The pessimistic premise of the Word of the Week is that there is a giant posse of self-deputized language policers organizing themselves around the idea that by making moronic demands about how we should use language, they can fix the world. The optimistic premise is that these people can be ignored or told to get bent. Because, usually, language policing is really just some mediocrity’s power trip.
Certain weeks seem to emphasize the pessimistic premise over the optimistic one, though. This was one of them. In the New York Times, the screenwriter Walter Mosley recounts a crazy-making tale of being dressed down by human resources because he, a black guy, had told a true personal story in the writer’s room about being called the N-word. Somebody anonymously reported it. He was told he could write it in the future, but not say it, and that he couldn’t face his accuser to discuss the matter. Luckily, he was in a position to just throw up his hands and walk out on the job.
Recall a recent WOTW in which I wrote: “Philosophers and grammar nerds respect a key distinction between actually employing a word’s meaning and simply referring to it or saying its syllables — the ‘use/mention distinction.’”
The point is that it is only growing more important to simply ignore the demands of insane and linguistically barbaric people. Because it will get more insane. See, for example, a dictionary.com blog post this week on “redefining” the word “Black”:
“…we will be capitalizing Black throughout the entry when it is used in reference to people. Why capitalize Black in this context? It is considered a mark of respect, recognition, and pride. This is common practice for many other terms used to describe a culture or ethnicity. Not capitalizing Black in this context can be seen as dismissive, disrespectful, and dehumanizing.”
According to this allegedly authoritative reference, I have “dehumanized” Mosley above by describing him exactly as I would have last week, to no protest.
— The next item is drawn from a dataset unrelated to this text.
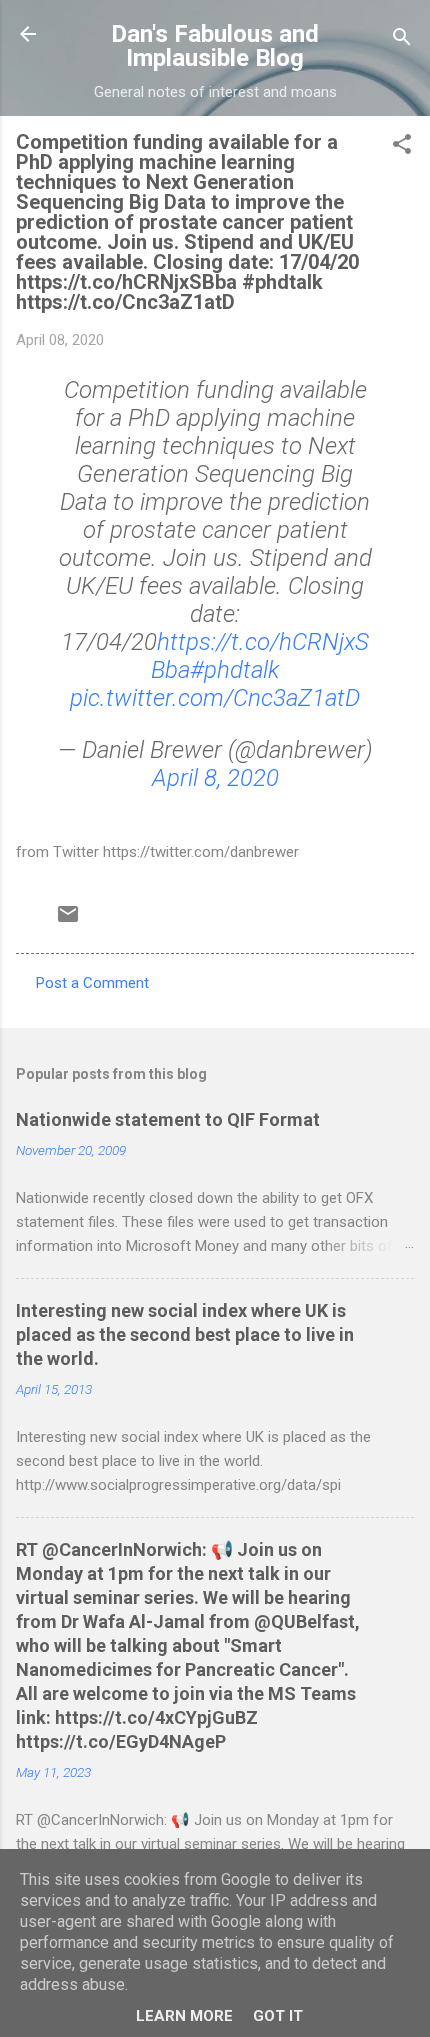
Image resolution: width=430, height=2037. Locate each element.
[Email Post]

I’ve apparently committed many more wordcrimes in this column. What about the fact that I just used “moronic,” “crazy-making,” “idiotic,” “insane,” and “barbaric”? These were among the terms I saw being handcuffed and booked by the king of cretinous cops, David M. Perry, after Kamala Harris got in trouble for laughing at a supporter using the word “retarded” about President Trump. (The president of the United Snowflakes has, reportedly, also gotten angry at his erstwhile daughter-in-law Vanessa for calling him the same thing.)
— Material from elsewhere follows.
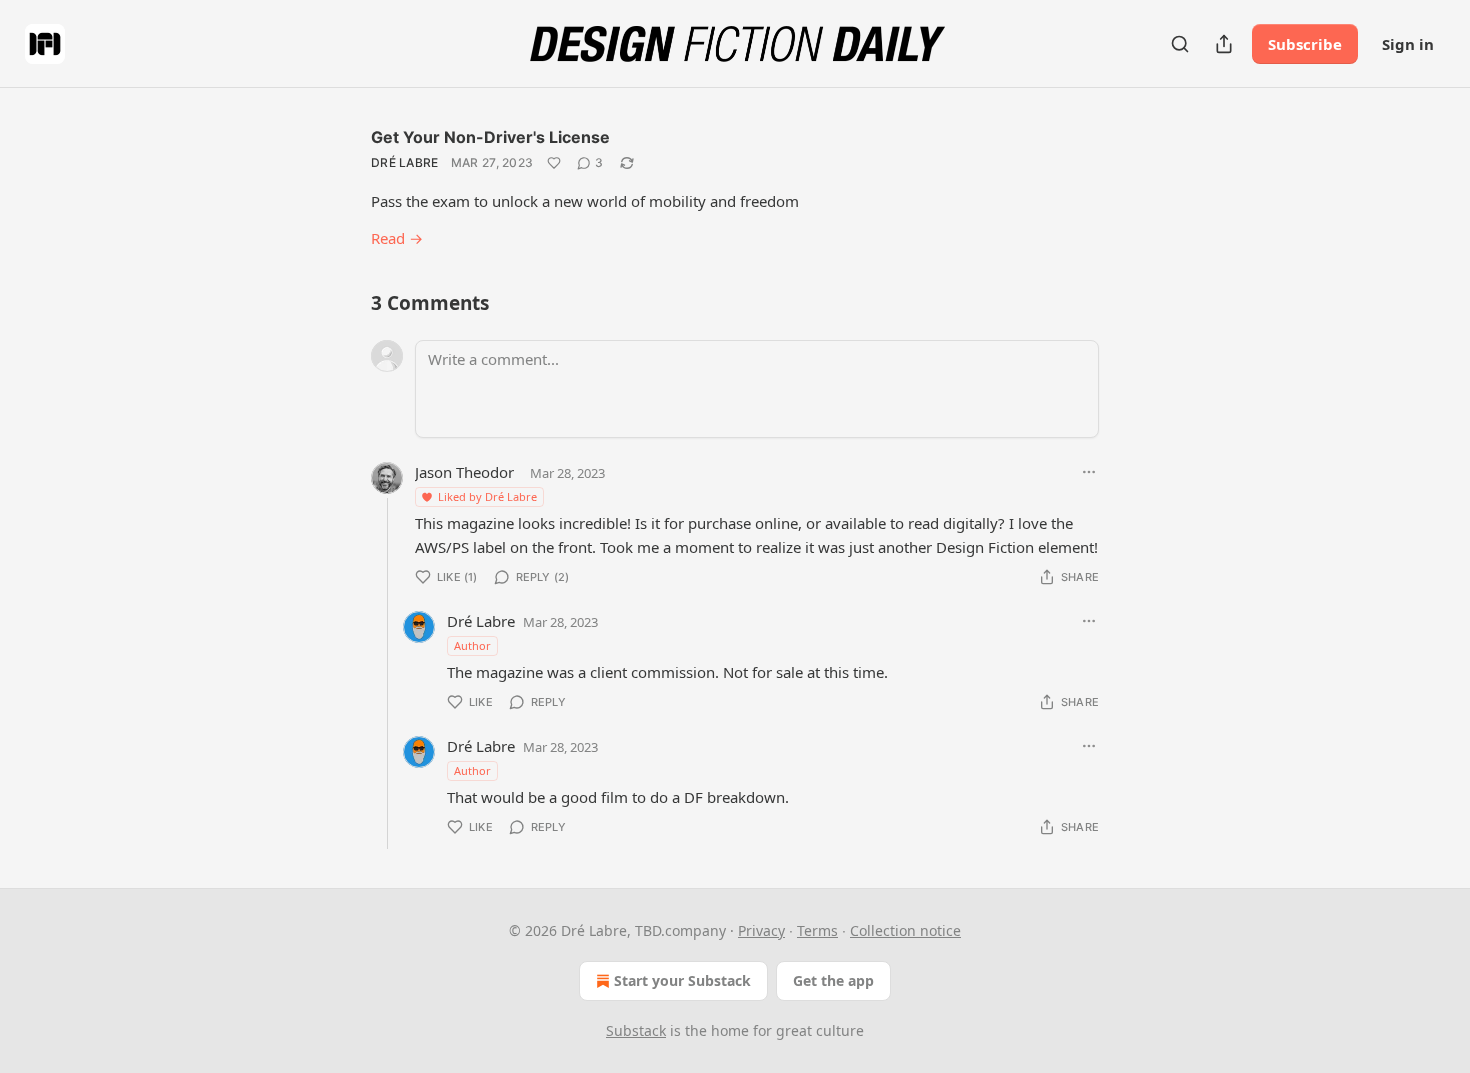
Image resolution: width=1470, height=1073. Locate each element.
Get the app (833, 980)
Perry even got the legitimately famous broadcaster Soledad O’Brien to repent and march off to Problematic Prison for this sort of “othering” of the “neurodivergent,” to use some chic words that will almost certainly not be in use in two years.
This is the same mode of thinking which prevailed at Harvard University in 2015, when the title of house master fell out of use because of its association with slavery, though it comes from the Latin word for teacher: “magister”. (The dominant cognates of “dominus” for actual slave masters were not similarly canceled.)
If this all seems a bit arbitrary, that’s because it is. It’s always arbitrary when cops are allowed to enforce the law on their own judgment. Luckily, though, these are fake cops with fake power. If they come for you, resist arrest.